*Available records*
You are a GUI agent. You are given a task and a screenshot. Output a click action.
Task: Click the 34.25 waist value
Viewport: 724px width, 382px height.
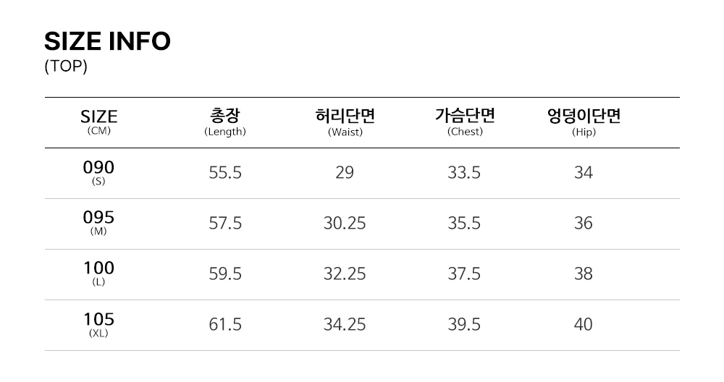(345, 325)
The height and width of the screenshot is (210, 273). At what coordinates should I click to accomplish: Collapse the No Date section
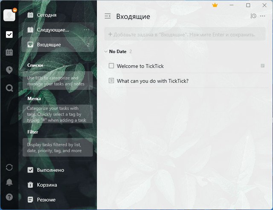click(x=106, y=51)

*Job*
Reproduce every line of the listing above, requests included, and shift each coordinate in the answers by adding 68 to both values. Omit the pictures.

*Written solution*
You are a GUI agent. You are given a task and a screenshot. Output a click action.
Task: Click the 34.25 waist value
Viewport: 724px width, 382px height.
(413, 393)
The height and width of the screenshot is (210, 273). At what coordinates should I click to accomplish: Collapse the No Date section
click(x=174, y=119)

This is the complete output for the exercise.